Top of DATA IN THIS EXERCISE

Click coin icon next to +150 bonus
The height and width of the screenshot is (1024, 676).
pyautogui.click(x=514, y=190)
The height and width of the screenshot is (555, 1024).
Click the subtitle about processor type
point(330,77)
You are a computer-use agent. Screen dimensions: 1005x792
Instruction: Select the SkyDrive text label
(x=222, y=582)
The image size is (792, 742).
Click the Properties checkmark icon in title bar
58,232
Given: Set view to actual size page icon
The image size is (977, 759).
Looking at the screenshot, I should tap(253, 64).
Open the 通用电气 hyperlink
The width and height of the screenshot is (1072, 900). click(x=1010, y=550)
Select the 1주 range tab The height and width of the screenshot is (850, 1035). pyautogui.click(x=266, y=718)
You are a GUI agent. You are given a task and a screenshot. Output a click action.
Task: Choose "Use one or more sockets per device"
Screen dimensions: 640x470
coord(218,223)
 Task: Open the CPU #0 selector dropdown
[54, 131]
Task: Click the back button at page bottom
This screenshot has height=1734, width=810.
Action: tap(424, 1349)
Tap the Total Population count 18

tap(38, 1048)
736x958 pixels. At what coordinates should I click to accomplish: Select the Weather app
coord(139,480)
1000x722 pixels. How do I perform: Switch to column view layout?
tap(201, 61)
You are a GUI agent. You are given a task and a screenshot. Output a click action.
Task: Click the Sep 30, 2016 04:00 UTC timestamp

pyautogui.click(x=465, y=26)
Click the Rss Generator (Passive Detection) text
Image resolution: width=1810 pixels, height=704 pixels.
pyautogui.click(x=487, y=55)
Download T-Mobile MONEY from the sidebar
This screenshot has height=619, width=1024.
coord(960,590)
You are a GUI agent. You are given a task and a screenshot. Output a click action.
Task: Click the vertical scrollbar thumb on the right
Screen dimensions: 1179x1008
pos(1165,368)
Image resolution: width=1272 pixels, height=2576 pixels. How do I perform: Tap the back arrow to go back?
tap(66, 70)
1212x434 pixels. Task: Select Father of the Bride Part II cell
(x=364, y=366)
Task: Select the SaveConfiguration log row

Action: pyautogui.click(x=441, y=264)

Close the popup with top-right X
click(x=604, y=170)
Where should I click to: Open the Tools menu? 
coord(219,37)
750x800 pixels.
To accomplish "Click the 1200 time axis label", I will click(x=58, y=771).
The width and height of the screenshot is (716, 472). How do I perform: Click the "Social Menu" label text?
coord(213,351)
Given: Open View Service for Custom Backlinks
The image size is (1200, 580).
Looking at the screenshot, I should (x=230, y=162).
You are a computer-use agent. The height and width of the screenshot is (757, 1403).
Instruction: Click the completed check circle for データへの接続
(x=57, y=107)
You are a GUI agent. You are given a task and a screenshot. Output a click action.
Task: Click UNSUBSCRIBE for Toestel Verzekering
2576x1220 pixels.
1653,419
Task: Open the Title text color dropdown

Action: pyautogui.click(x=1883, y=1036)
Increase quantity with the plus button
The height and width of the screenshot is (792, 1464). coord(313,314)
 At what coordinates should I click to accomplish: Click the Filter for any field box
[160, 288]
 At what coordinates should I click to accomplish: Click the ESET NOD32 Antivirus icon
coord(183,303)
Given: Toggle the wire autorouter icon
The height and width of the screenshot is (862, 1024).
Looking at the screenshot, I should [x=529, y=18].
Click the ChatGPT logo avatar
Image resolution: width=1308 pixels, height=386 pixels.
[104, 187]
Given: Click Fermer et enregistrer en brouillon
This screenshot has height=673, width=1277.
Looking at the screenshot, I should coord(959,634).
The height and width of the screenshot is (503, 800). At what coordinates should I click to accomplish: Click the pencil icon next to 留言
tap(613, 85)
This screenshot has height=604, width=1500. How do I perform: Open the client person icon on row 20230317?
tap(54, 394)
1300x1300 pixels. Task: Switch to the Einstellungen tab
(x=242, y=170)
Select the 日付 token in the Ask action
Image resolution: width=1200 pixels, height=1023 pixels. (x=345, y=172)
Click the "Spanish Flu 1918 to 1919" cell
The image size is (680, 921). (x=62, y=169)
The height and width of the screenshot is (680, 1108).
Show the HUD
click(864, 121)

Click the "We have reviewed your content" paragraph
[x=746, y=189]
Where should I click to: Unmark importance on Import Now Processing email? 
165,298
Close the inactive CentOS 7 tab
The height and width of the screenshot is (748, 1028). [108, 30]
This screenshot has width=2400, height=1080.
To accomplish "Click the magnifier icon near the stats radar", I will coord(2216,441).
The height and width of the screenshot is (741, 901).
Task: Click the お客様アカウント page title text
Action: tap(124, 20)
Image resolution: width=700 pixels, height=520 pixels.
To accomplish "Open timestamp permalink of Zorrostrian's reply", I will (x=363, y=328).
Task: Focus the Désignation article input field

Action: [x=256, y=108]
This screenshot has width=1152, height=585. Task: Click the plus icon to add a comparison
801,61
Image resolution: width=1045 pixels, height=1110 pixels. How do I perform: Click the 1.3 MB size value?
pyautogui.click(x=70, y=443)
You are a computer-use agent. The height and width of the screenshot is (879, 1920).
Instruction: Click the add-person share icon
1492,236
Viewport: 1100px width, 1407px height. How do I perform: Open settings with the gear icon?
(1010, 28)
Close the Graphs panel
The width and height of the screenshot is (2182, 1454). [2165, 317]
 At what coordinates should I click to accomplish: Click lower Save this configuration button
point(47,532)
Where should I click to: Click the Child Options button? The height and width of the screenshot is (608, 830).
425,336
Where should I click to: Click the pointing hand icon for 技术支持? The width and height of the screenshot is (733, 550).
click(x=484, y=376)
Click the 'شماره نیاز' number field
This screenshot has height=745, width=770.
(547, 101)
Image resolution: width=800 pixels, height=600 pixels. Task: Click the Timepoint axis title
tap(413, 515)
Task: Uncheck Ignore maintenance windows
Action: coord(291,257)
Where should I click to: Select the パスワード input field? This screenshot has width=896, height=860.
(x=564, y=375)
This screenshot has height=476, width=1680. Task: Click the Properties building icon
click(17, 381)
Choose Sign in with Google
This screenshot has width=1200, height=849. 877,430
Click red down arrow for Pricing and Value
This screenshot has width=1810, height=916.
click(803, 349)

Bottom of DATA IN THIS EXERCISE

> [TASK DIRECTIONS]:
Lines with "computer" in them: work out how many there are in the listing and give the figure alone.

> [RESULT FOR THIS TASK]:
3